Troubleshooting Steps:

import { z } from "zod";

try {
  await registry.saveModel(model, {
    modelId: "test",
    version: "invalid", // ❌ Not semantic versioning
    // ... other fields
  });
} catch (error) {
  if (error instanceof ModelValidationError) {
    console.error(error.getTroubleshootingGuide());

    // Review validation errors
    const validationErrors = error.context.validationErrors;
    console.error("Validation errors:", validationErrors);

    // Fix common issues:
    // 1. Use semantic versioning: "1.0.0", "2.1.3"
    // 2. Verify all required fields are present
    // 3. Check model type is valid
    // 4. Ensure shapes are number arrays
  }
}

Valid Model Types: lstm, transformer, neural, ensemble

Version Format: Semantic versioning (e.g., 1.0.0, 2.1.3)

Related Documentation:


Deployment Errors

DEPLOYMENT_FAILED

Category: Deployment Severity: High Class: DeploymentError

Description: Model deployment operation failed.

Common Causes:

  1. Model not found in database
  2. Deployment transaction failed (database issue)
  3. Race condition (concurrent deployment)
  4. Environment validation failed

Troubleshooting Steps:

try {
  await registry.deployModel("my-model", "1.0.0", {
    environment: "production",
  });
} catch (error) {
  if (error instanceof DeploymentError) {
    console.error(error.getTroubleshootingGuide());

    // Step 1: Verify model exists
    const model = await registry.getModel("my-model", "1.0.0");
    if (!model) {
      console.error("Model not found.

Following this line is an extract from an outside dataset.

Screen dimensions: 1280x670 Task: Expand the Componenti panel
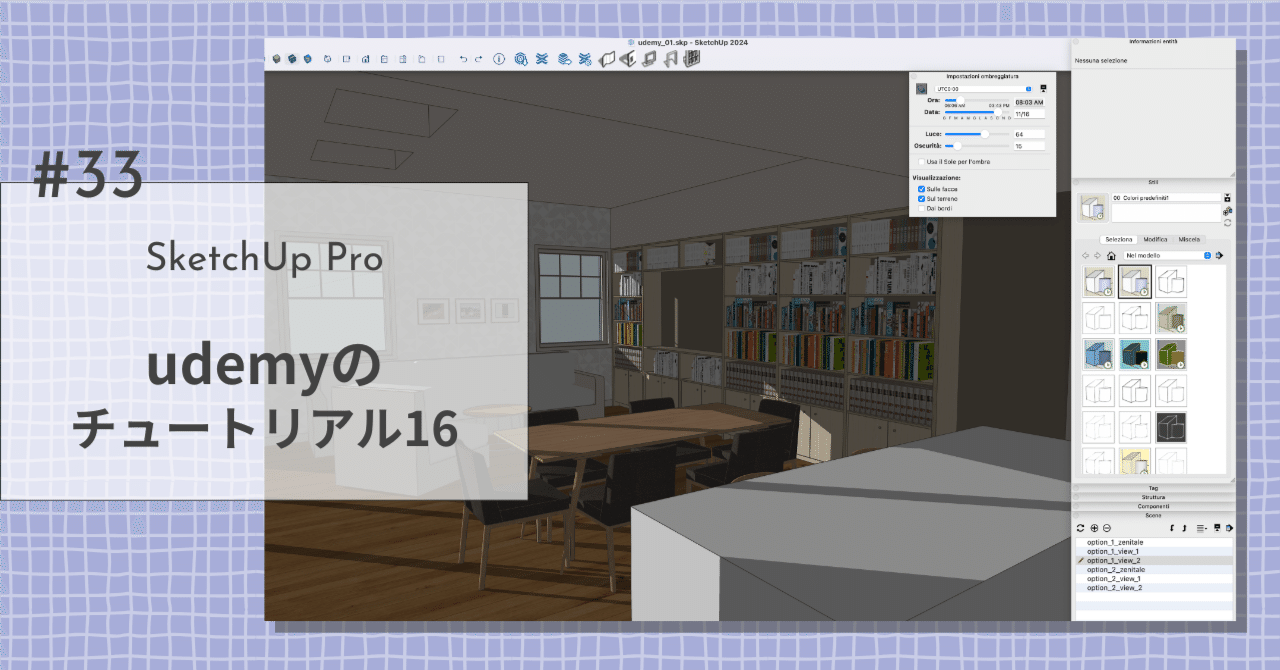(x=1152, y=506)
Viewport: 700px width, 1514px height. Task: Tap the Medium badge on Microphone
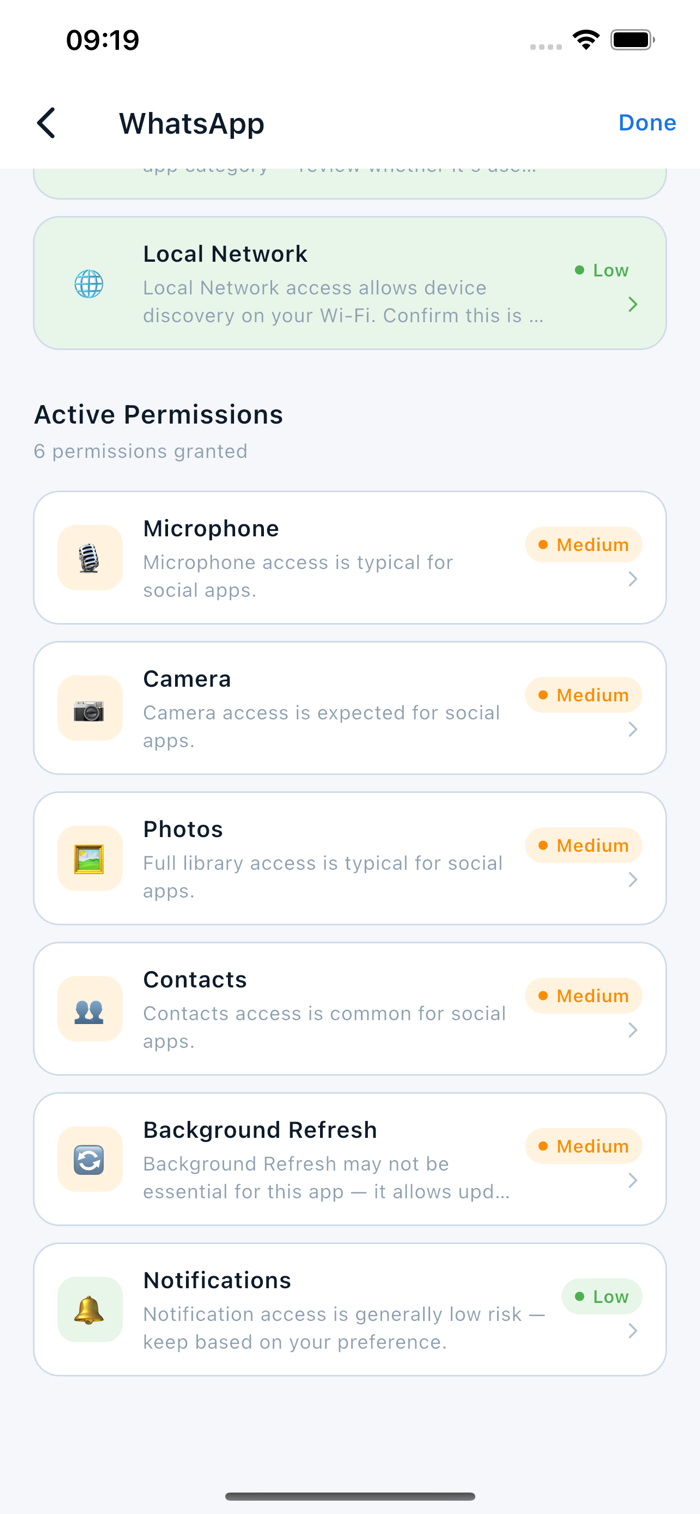584,545
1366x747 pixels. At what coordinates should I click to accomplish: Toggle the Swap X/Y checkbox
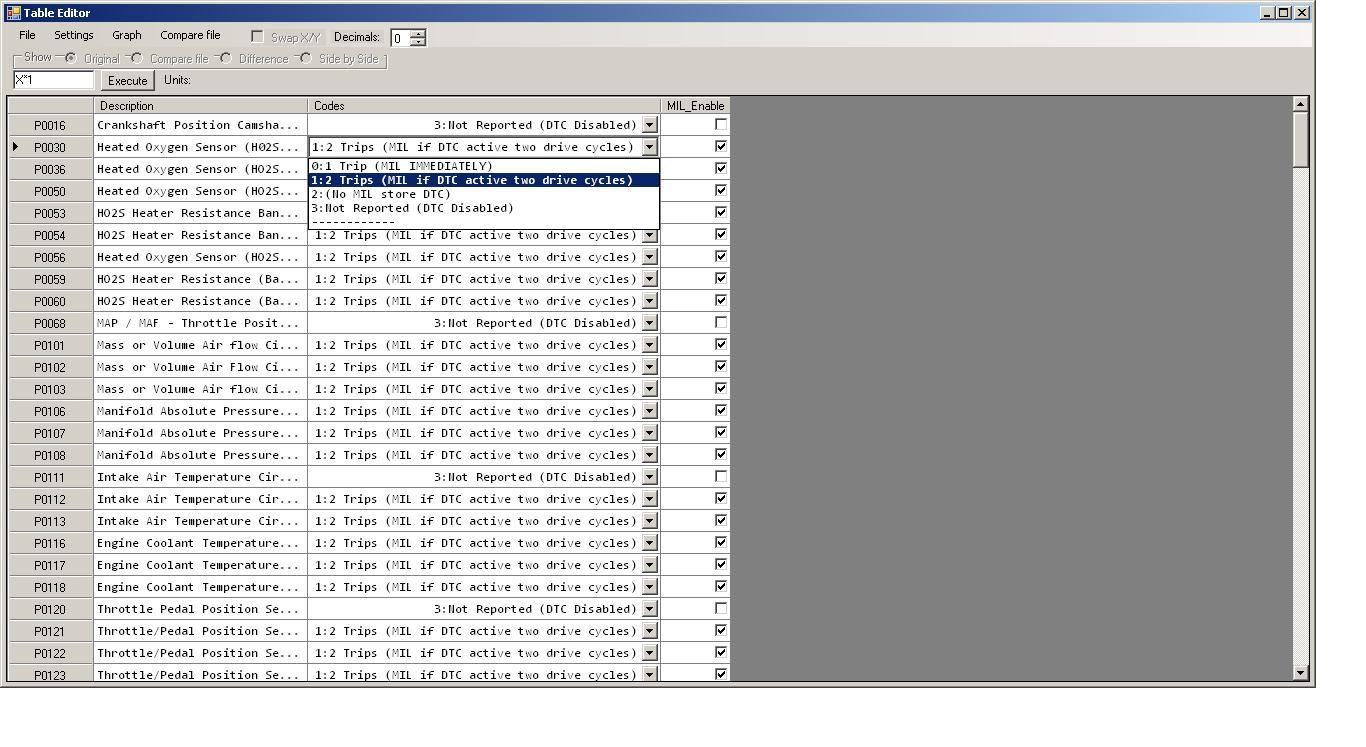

Check model ID and version.");
      return;
    }

    // Step 2: Check deployment transaction logs
    console.error("Review database logs for transaction details");

    // Step 3: Ensure no concurrent deployments
    const activeModel = await registry.getActiveModel("my-model", "production");
    console.log("Currently active:", activeModel?.version);
  }
}

Runbook: /docs/runbooks/deployment-failure.md


CONCURRENT_DEPLOYMENT

Category: Deployment Severity: Medium Class: ConcurrentDeploymentError

Description: Race condition detected - multiple deployments attempted simultaneously.

Troubleshooting Steps:

try {
  await registry.deployModel("my-model", "1.0.0", {
    environment: "production",
  });
} catch (error) {
  if (error instanceof ConcurrentDeploymentError) {
    console.log("Concurrent deployment detected. Waiting 2s and retrying...");

    await new Promise((resolve) => setTimeout(resolve, 2000));

    // Retry deployment
    await registry.deployModel("my-model", "1.0.0", {
      environment: "production",
    });
  }
}

Prevention: Use deployment locks in high-concurrency environments.

Related Documentation:


Versioning Errors

DUPLICATE_MODEL

Category: Versioning Severity: Low Class: DuplicateModelError

Description: Model with specified (modelId, version) already exists.

Troubleshooting Steps:

try {
  await registry.saveModel(model, {
    modelId: "my-model",
    version: "1.0.0", // Already exists
    // ...
  });
} catch (error) {
  if (error instanceof DuplicateModelError) {
    console.error("Model version already exists");

    // Solution 1: Use different version number
    await registry.saveModel(model, {
      modelId: "my-model",
      version: "1.1.0", // Incremented version
      // ...
    });

    // Solution 2: Use version tagging to reference existing
    // (if you want to tag existing version)
  }
}

Best Practice: Always increment version for model updates following semantic versioning.

Related Documentation:


Network Errors

CIRCUIT_BREAKER_OPEN

Category: Network Severity: Critical Class: CircuitBreakerOpenError

Description: Circuit breaker is in OPEN state, preventing operations.

Common Causes:

  1. Too many consecutive failures (>50% error rate)
  2. Service degradation or outage
  3. Network connectivity issues

Troubleshooting Steps:

try {
  await s3Operation();
} catch (error) {
  if (error instanceof CircuitBreakerOpenError) {
    console.error(error.getTroubleshootingGuide());

    // Wait for auto-recovery (30s)
    console.log("Circuit breaker is open. Waiting 30s...");
    await new Promise((resolve) => setTimeout(resolve, 30000));

    // Check circuit breaker stats
    const response = await fetch("/api/monitoring/circuit-breaker");
    const stats = await response.json();
    console.log("Circuit breaker stats:", stats);

    // Retry operation
    await s3Operation();
  }
}

Auto-Recovery: Circuit automatically transitions to HALF_OPEN after 30s, then CLOSED if service healthy.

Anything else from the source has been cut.